(Second shooting for Verola Studios–all images used with permission–thanks so much and always great to work with you!)

This image is an example of moving a detail, the reading, into the best light and background possible.


The best advice I can give you when it comes to picking out locations for wedding photography portraits is this: “What looks good to the eye doesn’t necessarily look good to the camera.”

Most wedding photographers know this well, and it’s why we just sort of smile a little knowing smile when mom or grandma announces in the bridal suite “Oh, it will be beautiful for photos today–it’s very, very sunny out! Not a cloud in the sky! Get shots in front of the fountain!”

Yes, we can and do shoot in all kinds of situations–it just may take longer to set up as we’ll need to pull out reflectors or lights and adjust them to overpower the sun or fill in the shadows.

But the best spot for photos isn’t necessarily that picturesque fountain, for example. I care less about backgrounds and more about lighting the subject properly. You want to be able to see your face and your groom’s face clearly and have the image be flattering. Who cares what the background looks like (there are ways to minimize a bad one)–you’re not marrying that fountain or that cityscape or that old door, after all–at least I hope not! 😉

The bride was cooling off in the church when I wanted to get a little more artistic photograph. While there weren’t any windows in the room to provide natural light, the interesting surroundings and foreground overpowered that for me and the existing light was definitely workable!


My advice is this for all images on your wedding day, something to keep in mind when you plan your prep, ceremony, portrait, and reception locations (I will be happy to help you with this!):

1. Light
2. Background

From best to worst:

  • Great lighting and a beautiful background is the ideal situation and will give you the best images. Nice windows and an uncluttered/distracting space is best. Think of a home that’s staged to sell–neutral paint on the wall, room to move around, very little personal items left around, clean, crisp, and bright with natural light.
  • Great light and a bad background can be worked with in my experience by a shallow depth of field, the photographer cleaning up the area a bit to remove distractions (such as in a prep room) or the bride draping or using uplighting to make the space more appealing at the reception.


The background here was busy! You have the dresses, the flowers, the carpet, the metal stanchion, some artwork on the back wall. But the lighting was pretty nice, and you definitely don’t want to miss a moment of pure happiness of the bride seeing the flowergirl. So going with a black and white was my choice to keep the focus on the subject.


  • A great background and bad lighting can be overcome with the use of external modifiers by the photographer, such as the use of auxiliary lighting. This will take longer, so add to your schedule if you have an amazing background you definitely want on your wedding day.

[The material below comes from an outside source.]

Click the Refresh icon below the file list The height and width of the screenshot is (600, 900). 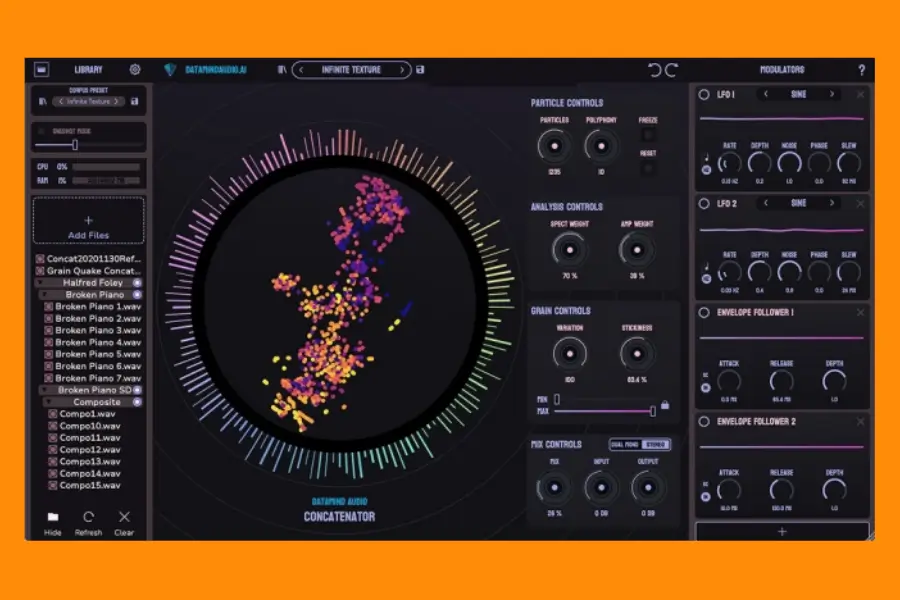[x=88, y=519]
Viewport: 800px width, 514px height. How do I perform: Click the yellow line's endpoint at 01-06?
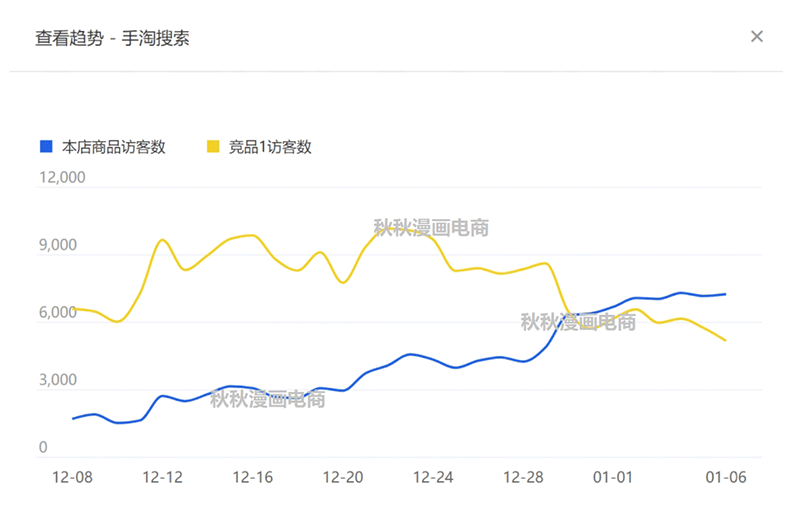pos(725,341)
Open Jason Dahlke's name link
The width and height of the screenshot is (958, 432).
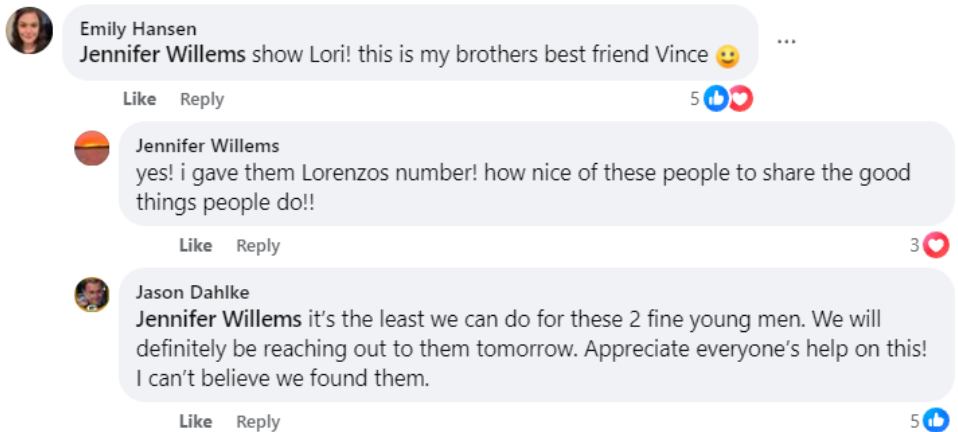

The shot may be different than you envisioned (looking at each other instead of the camera to minimize weird face shadows, like a shadow mustache), but still possible. 

    Bride Brittany and her husband had an attractive reception venue, and they wanted to make it even nicer with uplighting and draping on the ceiling. This is a really cost-effective way to make a big impact–uplighting photographs wonderfully! Because it was dark in the hall with no natural light, we took the time to set up flashes both in front and behind them for the best background AND lighting–win/win situation!


  • A busy background and no good lighting is the situation that makes us really have to get creative. 🙂 Think a dark cluttered space in the church’s basement lit by fluorescent bulbs, for example. Can it be worked with? Of course, but it takes time and you won’t love the results as much as having the photographer choose a better spot for, say, family formals, if he/she thinks it would be the stronger image. I’ll work with the bad background and the tough lighting for the candid things I can’t control, and orchestrate better spots for the things I can, such as details or bride portraits. 
    I really like the background and the lighting here (both photographer flashes and uplighting decor) but what really makes for a fun wedding portrait is bringing out your personalities and having a good time!